A September discount promotion for HBO Max didn’t help grow its reach on mobile devices, suggests new data provided exclusively to Variety Intelligence Platform from app analytics firm Apptopia.
Across the App Store and Google Play in the U.S., the HBO Max app was cumulatively downloaded roughly 1.5 million times during the promotional period of September 4-25, compared with 1.7 million times the app was downloaded during August 4-25, according to Apptopia.
Daily downloads of the HBO Max app have also trended downward from roughly 80,000 on August 1 to about 63,600 on September 26, the day after the promotion ended.
This suggests that HBO Max’s September price-cut promo might not have signed up as many users as WarnerMedia had hoped (a WarnerMedia rep declined comment). Parent company AT&T will surely look to provide Wall Street the rosiest assessment possible of the app’s performance amid the streaming wars and expectations that WarnerMedia CEO Jason Kilar is doing his utmost to get HBO Max on solid footing after making significant cuts to his division in recent months.
The focus on downloads for assessing the effectiveness of HBO Max’s recent promo is helpful because the metric is the closest proxy for HBO Max sign-ups that Apptopia could provide. The firm counts only new unique users in its download metric: If someone downloaded the HBO Max app, uninstalled it and then reinstalled it, they would be only counted once, for example.
But keep in mind the caveats to this data. A portion of consumers could have signed up for the promotion through HBOMax.com, rather than the app, and watched the SVOD on their computer or connected TV device.
What’s more, Apptopia’s total app downloads figure for HBO Max during Sep. 4-25 could have been lower than what it is now had WarnerMedia not run its promotion at all.
Meanwhile, there are signals that engagement has been picking up for HBO Max in other ways. Apptopia’s figures suggest daily usage of the app has increased from August until late September.

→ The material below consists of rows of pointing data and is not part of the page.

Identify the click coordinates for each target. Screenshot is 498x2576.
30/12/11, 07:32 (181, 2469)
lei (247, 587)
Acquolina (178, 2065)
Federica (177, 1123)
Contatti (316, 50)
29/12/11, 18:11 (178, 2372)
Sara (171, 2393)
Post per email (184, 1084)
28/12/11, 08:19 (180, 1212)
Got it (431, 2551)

The discrepancy between the declining downloads figures and increasing daily user figure could be explained by existing subscribers engaged in repeat usage throughout the month of September while mobile sign-ups decelerated. HBO Max sci-fi original “Raised by Wolves,” executive produced by Ridley Scott, debuted on Sept. 3 and garnered decent critical/viewer acclaim. That could have driven some users to pick up the app again.
Another sign that things are not all doom and gloom for HBO Max is that in-app purchase (IAP) revenue trended upward from August to September 26.
On average, the HBO Max app generated about $249,000 per day in the September promotion, higher than the comparable August time frame (Aug. 4-25), Apptopia’s figures show.
This metric captures revenue received when users subscribe to HBO Max. The figure doesn’t include subscriptions users paid for elsewhere (i.e., HBOMax.com).
The fact that IAP revenue increased while downloads decreased in the promotion could be in part explained by users who initially downloaded the HBO Max app when it first launched in late May but never bothered to subscribe and just kept it on their phones.
During the promotional timeframe, some of these users may have signed up for the cheaper HBO Max subscription, therefore generating IAP revenue and even more DAUs for HBO Max by Apptopia’s count but not registering more unique downloads.
Because of that, WarnerMedia still could chalk up its September promotion as a relative success because it badly needs anything at the moment to boost its reportable reach come its next earnings call.
During AT&T’s Q2 earnings call in July, WarnerMedia reported that HBO Max had 4.1 million total activations. But it also reported that HBO Max and HBO together had 36.3 million U.S. subs at the end of June and 23.6 million of that were eligible for HBO Max as a result of their HBO subscriptions.
AT&T reported its HBO Max subscriber numbers in these several different ways to make clear that it still can draw from its massive base of linear HBO subs to increase HBO Max’s reach, although it has been criticized for doing such.